Mein Ziel war Frankreich. Ich hatte im wenigen Unterricht, den man uns gewährte, mit Eifer die zweite Landessprache gelernt, weil ich zum ersten Mal einen Lehrer hatte, der mir etwas zutraute. So radelte ich nach Zürich, wo ich gegen fünf Uhr morgens eintraf. Dort liess ich mein Velo am Bahnhof stehen und löste ein Billett nach Genf. Ich liess einen Rucksack mitlaufen, der unbeaufsichtigt vor dem Raum mit der Fahrkartenausgabe stand, und bestieg einen Frühzug nach Bern. Im Rucksack fand ich, als ich meine Dokumente darin versorgte, neben einem Picknick auch eine Mütze. Ich setzte sie mir sogleich auf, und nun war ich ein normaler Pfingstausflügler. In Bern stieg ich in den Zug nach Genf um, schlief kurz ein und erwachte wieder beim Anblick des Lac Léman, der mir unwahrscheinlich gross vorkam.

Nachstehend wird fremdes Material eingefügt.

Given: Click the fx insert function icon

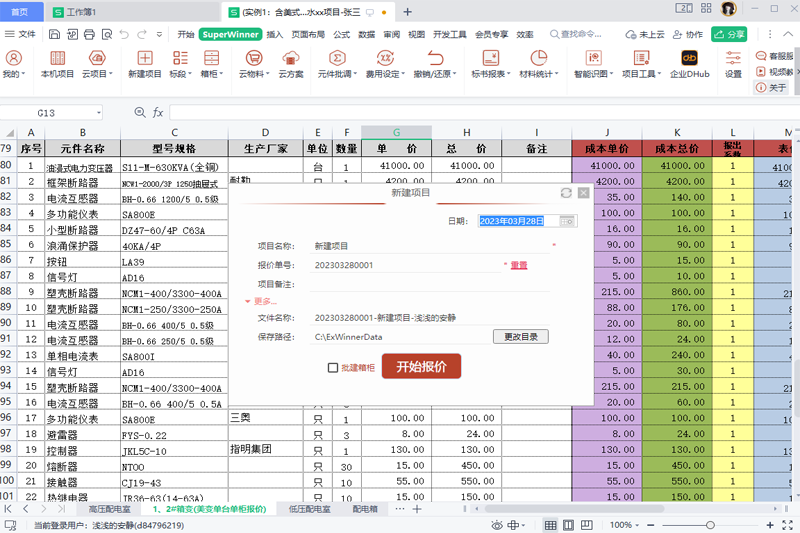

In Genf orientierte ich mich an einer grossen Karte der Umgebung am Bahnhof und wechselte fast mein ganzes Geld in französische Francs. Dann nahm ich einen Bus nach Veyrier und marschierte unbehelligt auf einem Wanderweg zum Mont Salève über die Schweizer Grenze.
Am Abend ass ich in einem Landgasthof, wo ich auch ein billiges Zimmer nehmen konnte.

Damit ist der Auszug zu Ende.